*WHAT IS NEEDED*.
In the text below on employer health coverage requirements, what fine does the law set for companies with more than 50 full-time workers that do not offer coverage to their full-time employees?

Companies that employ more than 50 full-time workers will be required by the law to offer coverage to their full-time employees or pay a $2,000 per uncovered worker fine. Some companies could decide that the $2,000 annually is cheaper than paying their share of a health plan for the employee, and pay the fine. But some companies instead are considering slashing hours for full-time (30 hours/week is considered full-time under the law) to skirt the requirement.
Employers that can't or don't want to add low-wage and part-time workers to their employee health plans are considering their options. [...]The IRS is developing “anti-abuse rules” to discourage employers from trying to exploit loopholes; doing things like slashing full-time employees' hours so that they no longer meet the 50 full-time employee threshold. The rules will stipulate that "employers could still fall under the mandate if they employ enough part-time workers to equal 50 full-time workers." They will also prevent companies from using primarily temp workers in an effort to try to circumvent the law. But for some of these large employers, circumventing the law and screwing over their employees is just business as usual, so it'll be a challenge for regulators to close every possible loophole.
One way to avoid the law's requirements is to reduce employees' hours to below the 30-hour threshold that marks them as full-time. Retail and food-service firms like Darden Restaurants, which owns the Olive Garden and other chains, have publicly weighed this approach, as have some universities and other employers.
That will make the universal access to health insurance goal of the law harder to achieve, particularly in those states that refuse to expand Medicaid to cover more of the working poor.

*RECORDED DATA*.
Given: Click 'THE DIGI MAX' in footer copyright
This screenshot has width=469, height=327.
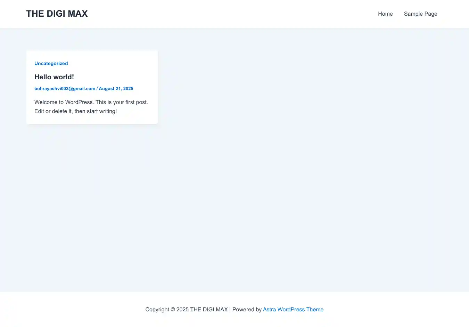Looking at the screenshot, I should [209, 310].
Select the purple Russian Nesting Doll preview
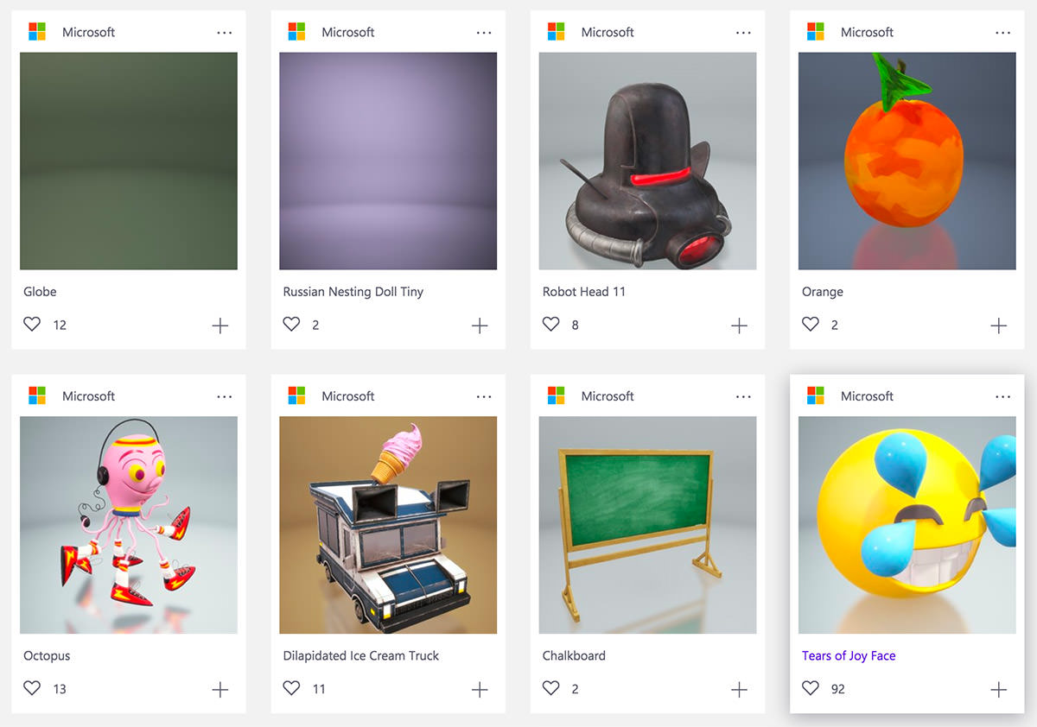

*RESPONSE TO THE EXERCISE*.
A fine of $2,000 per uncovered worker.